Ever since Todd Reesing started every game three straight seasons ending in 2009, nobody has held down the job with any success. Ryan Willis will be the ninth quarterback to start a game for Kansas since 2010, a period that coincides with some of the worst seasons in school history.
”I think a little bit can be attributed to luck, bad luck,” said defensive coordinator Clint Bowen, who was interim coach after Charlie Weis was fired last season. ”Here in the past few years we’ve had to use our quarterbacks a little bit different. The offensive line struggles have led to some of those deals. It’s just a part of the program right now.”
The downturn in quarterback play began five years ago, when Turner Gill was hired to replace the fired Mark Mangino. Three different quarterbacks were named the starter in 2010 – Kale Pick for the season-opening loss to North Dakota State, freshman Jordan Webb for six games after that, and junior transfer Quinn Mecham when injuries and ineffectiveness set in.
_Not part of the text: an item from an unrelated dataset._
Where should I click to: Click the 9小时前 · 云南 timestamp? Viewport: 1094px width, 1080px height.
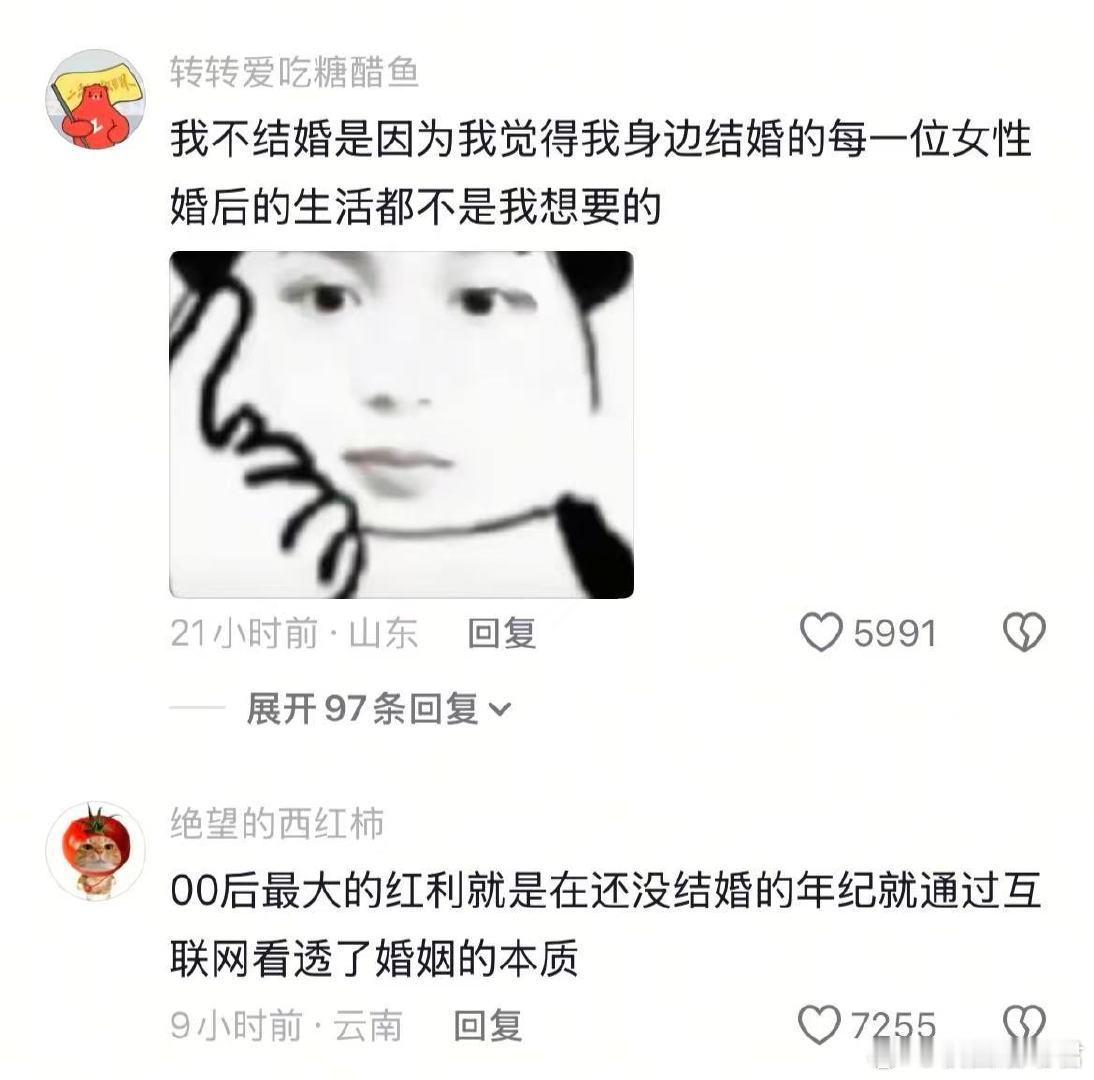point(286,1026)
Webb started all 12 games the following year, bringing a bit of stability. But he only won twice, and was briefly relieved by Mecham or Christian Matthews in six games. When Gill was fired, Webb transferred to Colorado.
David Beaty, the Jayhawks’ first-year head coach, was the wide receivers coach that year. He understands the importance of having a solid quarterback as much as anyone.
”When you’re building a program or trying to get a program back to the level that it once was at,” he said, ”I think you’re always searching to try to get better.”
For all of Charlie Weis’s failures, he at least was in constant search of better.
When he took over for Gill, he brought in Dayne Crist from Notre Dame. He started six games before then-freshman Michael Cummings took over. The next year, BYU transfer Jake Heaps got his shot, only to be replaced by then-freshman Montell Cozart halfway through the season.
Cozart started last season, too, until Weis was fired. Cummings got another chance.
He was poised to start this season until tearing up his knee in the spring game, and that meant Cozart was back under center. But this season has been another revolving door at quarterback.
Cozart started the first couple of games before falling ill, and Deondre Ford took over against Rutgers. He ultimately tore ligaments in his thumb and underwent surgery on Tuesday, while Cozart sustained a shoulder injury in last week’s game at Iowa State and is out indefinitely.
All of that means Willis is in line to start against the Bears.
”Man, he’s excited about getting his first start,” Beaty said. ”He’s basically lived up here with us, and he’s been doing that the entire time, trying to get himself ready.”
Just because Kansas has settled on quarterback No. 3 doesn’t mean Willis should feel comfortable. T.J. Millweard and Keaton Perry are still on the depth chart, waiting for their chance.
The way things have gone the last few years, it could come soon.
”You’ve got to go earn it,” Beaty said. ”You have to go beat people. The only way you do that is you have to focus on how you get that done. You don’t get to show up, be in nice uniforms, go out there and play when there’s 50,000 people out there and expect it to work. You have to earn that Monday, Tuesday, Wednesday, Thursday and Friday.”